Eduardo Asta
Eduardo Asta

Um lado rústico, Zâmbia

Entrar no país é deixar as facilidades da África setentrional e se aventurar na oriental. Visita ao Parque Nacional Luangwa do Sul é obrigatória para quem quer ver os big five: elefante, leão, búfalo, rinoceronte e leopardo

Bruna Tiussu, Dar-es-Salaam

17 Abril 2018 | 04h15

Sair do Zimbábue e entrar na Zâmbia é deixar as facilidades da África setentrional para se aventurar na África oriental. Estradas, paisagens e campings ficam mais rústicos, muitas vezes precários. De novo, um longo dia de viagem parece moldado para deixar os viajantes sentirem e absorverem, no ritmo local, esta outra realidade que se abre.

De Victoria Falls a Lusaka, capital da Zâmbia e próxima parada, são 490 quilômetros rodados em estradas ora aceitáveis, ora terríveis. Pelas condições das vias e os entraves na fronteira, a jornada dura mais de dez horas. Sorte que existe todo um mundo novo passando pela janela do caminhão. 

A primeira coisa que se nota é a vida organizada ao longo das rodovias. A concentração populacional está na capital, ao norte, nas áreas de extração de cobre, produto número um da economia nacional. No sul, as famílias se organizam em vilarejos posicionados de forma a facilitar a venda de produtos agrícolas. Frutas e verduras cultivadas em pequenas roças e frangos (vivos, obviamente) são mercadorias oferecidas nas estradas. Eis o primeiro contato com os coloridos e apaixonantes mercados da África oriental.

Conforme o caminhão avança, outros deles aparecem, marcando a existência de cada uma das vilas. Além dos produtos serem sempre os mesmos – mangas, abacaxis, bananas, repolhos e cebolas –, outra característica que têm em comum é a predominância de mulheres. Elas fazem a função de vendedoras antes ou depois de cuidarem do roçado, da casa, dos filhos. 

Em paralelo, percebe-se também o vaivém constante de ciclistas e andarilhos, agora homens em sua maioria, na mesma estrada que os veículos usam – acostamento é coisa rara. Os africanos dos vilarejos estão sempre em movimento. Vão, no seu compasso, aonde há trabalho hoje. E assim a vida segue, um dia depois do outro.

Bicho por todo lado. Em nosso roteiro, Lusaka funciona só como uma parada-dormitório, assim como Petauke, cidade alcançada após outros 230 quilômetros percorridos. É só no terceiro dia de Zâmbia que chegamos ao destino que coloca a nação no mesmo nível de experiência de vida selvagem que as famosas e cobiçadas África do Sul e Tanzânia.

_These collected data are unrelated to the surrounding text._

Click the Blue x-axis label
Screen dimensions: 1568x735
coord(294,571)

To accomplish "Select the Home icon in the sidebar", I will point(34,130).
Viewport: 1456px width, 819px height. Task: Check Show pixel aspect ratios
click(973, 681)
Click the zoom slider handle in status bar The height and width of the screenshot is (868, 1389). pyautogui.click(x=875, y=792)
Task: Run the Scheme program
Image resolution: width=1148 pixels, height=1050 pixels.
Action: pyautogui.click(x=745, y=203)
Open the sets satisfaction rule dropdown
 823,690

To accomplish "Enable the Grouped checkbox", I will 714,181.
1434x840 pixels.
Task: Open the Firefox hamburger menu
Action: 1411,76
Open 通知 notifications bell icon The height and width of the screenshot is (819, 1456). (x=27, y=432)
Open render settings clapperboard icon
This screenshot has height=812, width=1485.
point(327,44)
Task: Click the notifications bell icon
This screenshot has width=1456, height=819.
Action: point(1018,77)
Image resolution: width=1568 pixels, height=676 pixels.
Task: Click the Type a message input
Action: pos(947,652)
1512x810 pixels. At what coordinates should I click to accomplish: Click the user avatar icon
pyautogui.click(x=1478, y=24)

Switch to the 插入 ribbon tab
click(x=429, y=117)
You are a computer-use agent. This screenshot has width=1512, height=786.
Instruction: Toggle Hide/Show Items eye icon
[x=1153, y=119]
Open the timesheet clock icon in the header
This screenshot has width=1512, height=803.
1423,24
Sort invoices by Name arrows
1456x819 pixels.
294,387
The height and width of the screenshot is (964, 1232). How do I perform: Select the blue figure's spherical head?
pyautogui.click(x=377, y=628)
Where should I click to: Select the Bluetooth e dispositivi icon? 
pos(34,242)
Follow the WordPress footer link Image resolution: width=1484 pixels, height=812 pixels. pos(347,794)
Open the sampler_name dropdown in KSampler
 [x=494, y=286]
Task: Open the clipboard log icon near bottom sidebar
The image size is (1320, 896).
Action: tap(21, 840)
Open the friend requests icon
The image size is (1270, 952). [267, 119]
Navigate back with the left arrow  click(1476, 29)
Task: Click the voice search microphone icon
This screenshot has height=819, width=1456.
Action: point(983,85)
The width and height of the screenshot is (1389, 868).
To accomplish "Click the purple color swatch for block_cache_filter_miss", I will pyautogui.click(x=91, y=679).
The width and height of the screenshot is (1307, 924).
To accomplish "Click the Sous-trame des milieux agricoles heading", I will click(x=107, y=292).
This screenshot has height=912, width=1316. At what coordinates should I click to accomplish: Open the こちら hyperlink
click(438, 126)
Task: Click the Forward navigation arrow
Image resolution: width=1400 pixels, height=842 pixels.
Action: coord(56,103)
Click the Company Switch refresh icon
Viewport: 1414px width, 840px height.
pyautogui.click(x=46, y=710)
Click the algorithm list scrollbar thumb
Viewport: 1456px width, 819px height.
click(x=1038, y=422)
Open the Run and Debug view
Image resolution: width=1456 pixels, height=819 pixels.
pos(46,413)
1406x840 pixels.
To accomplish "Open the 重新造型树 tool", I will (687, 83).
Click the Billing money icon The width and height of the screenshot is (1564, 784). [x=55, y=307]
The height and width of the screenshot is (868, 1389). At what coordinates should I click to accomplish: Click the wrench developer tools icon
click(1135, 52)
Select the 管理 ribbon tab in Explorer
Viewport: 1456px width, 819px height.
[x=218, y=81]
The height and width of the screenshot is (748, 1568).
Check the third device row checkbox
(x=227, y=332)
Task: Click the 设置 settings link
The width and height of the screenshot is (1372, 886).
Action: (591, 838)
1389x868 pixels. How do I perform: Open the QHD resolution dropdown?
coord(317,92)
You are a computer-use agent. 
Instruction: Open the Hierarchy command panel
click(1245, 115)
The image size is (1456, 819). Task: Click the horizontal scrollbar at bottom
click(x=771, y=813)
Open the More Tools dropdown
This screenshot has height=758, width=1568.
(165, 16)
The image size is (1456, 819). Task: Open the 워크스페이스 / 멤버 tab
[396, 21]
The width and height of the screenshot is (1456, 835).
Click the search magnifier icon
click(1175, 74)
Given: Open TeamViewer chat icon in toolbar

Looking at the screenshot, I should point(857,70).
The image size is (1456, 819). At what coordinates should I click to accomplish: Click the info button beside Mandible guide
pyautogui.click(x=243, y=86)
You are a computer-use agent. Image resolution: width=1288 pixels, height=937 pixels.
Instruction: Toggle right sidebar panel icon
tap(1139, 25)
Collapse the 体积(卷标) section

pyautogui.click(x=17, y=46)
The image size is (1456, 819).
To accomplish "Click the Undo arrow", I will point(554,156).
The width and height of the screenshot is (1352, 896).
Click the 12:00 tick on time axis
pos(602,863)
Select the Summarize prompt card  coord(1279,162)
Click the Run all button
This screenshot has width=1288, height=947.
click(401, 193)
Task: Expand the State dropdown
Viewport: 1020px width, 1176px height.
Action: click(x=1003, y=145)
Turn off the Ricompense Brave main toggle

Com 9 mil quilômetros quadrados, o Parque Nacional Luangwa do Sul deveria constar no mapa de toda pessoa que viaja a fim de ver os big five: elefante, leão, búfalo, rinoceronte e leopardo. Com exceção do rinoceronte, que foi extinto dali no fim da década de 80 por conta da caça predatória, os outros integrantes do grupo habitam o território em números consideráveis.

Sem cercas, o parque é delimitado de um lado por uma cadeia de montanhas e do outro pelo Rio Luangwa, que deságua no Zambezi, aquele do Zimbábue. A presença do rio aumenta o interesse dos animais pela área, que também apresenta grande quantidade de hipopótamos e crocodilos. São 60 espécies de mamíferos e 400 de pássaros.

O safári pelo parque garante também fotos de bichos fofos, como impalas, pukus, zebras e girafas. Fomos ainda surpreendidos por um grupo de uns 30 cachorros selvagens. A espécie, que já foi comum em toda a África subsaariana, atualmente está ameaçada de extinção – estima-se que existam pouco mais de seis mil indivíduos em todo o continente. Ver um grupo deste tamanho é mesmo um presente.

O encontro com animais continua noite adentro, mesmo depois de deixarmos o parque. O lugar do pernoite é o camping Wildlife, na beira do Rio Luangwa, funcionando, assim, como uma espécie de corredor para os animais que vão se banhar e beber água. Espere ver impalas, zebras e javalis correndo em grupos no caminho entre a barraca e o banheiro. Espere ainda escutar o grunhido de hipopótamos e o bramido de elefantes durante a madrugada. E, pela manhã, prepare-se para defender pães, frutas e até xícaras de café dos divertidos babuínos, que acordam com fome e prontos para o ataque.